(Ecofin Agency) - The Nigerian Stock Exchange (NSE) on Friday, urged the Federal Government to put the country’s four refineries and the Ajaokuta Steel complex up for sale, so as to improve their performances.
According to the NSE’s Chief Executive Officer, Oscar Onyema (photo), the sale of these assets became necessary in order to stop them from exhausting the country’s resources. He said the Nigerian National Petroleum Corporation (NNPC), who operates the refineries, has not been successful in renovating the idle refineries over the years, adding that by splitting them, the government can reduce the excess money being spent and allow the funds to be used on other projects.

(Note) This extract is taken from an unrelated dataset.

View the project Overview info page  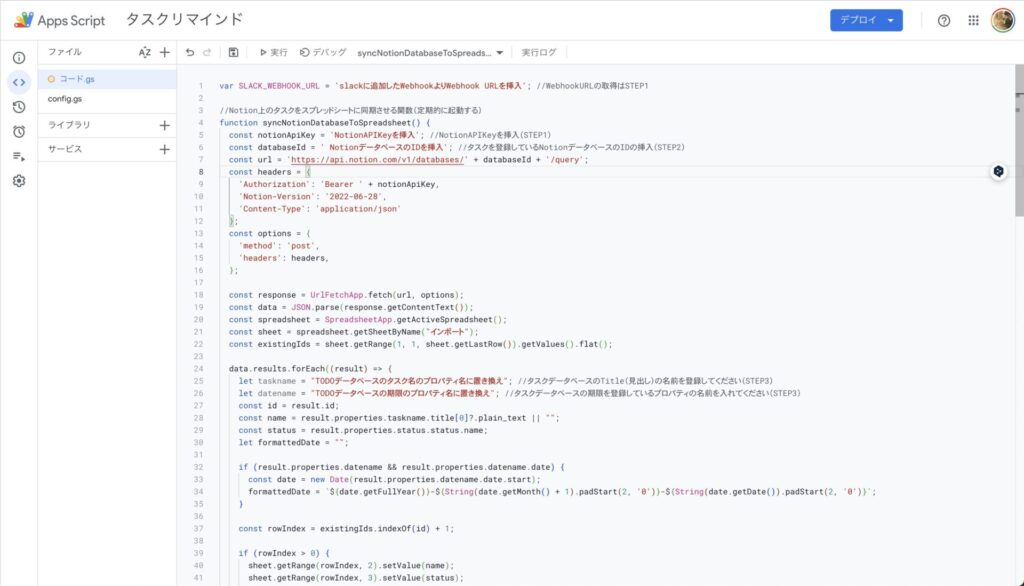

“The Federal Government’s 10-point roadmap was a step in the right direction, but has not gone far enough to revive their sustainability. We believe that other institutions like the Ajaokuta Steel complex were constituting drain pipes on the nation’s scarce resources,” he said.
Nigeria’s four refineries have been on comatose over the past years but only three resumed operation early last year. An analysis of the performances of the refineries in August last year showed that the exact combined capacity usage of the three refineries was 19.9% compared to the 6.74% recorded in July 2016, while the combined revenue losses of the three facilities fell from the 5.13% in July to 3.23% in August.
However, NNPC in December 2016 announced plans to begin a comprehensive rehabilitation of the refineries, in order to achieve a peak capacity usage in 2017. It said the Corporation is determined to change the initial approach of quick fixes and take on a comprehensive renovation of the plants.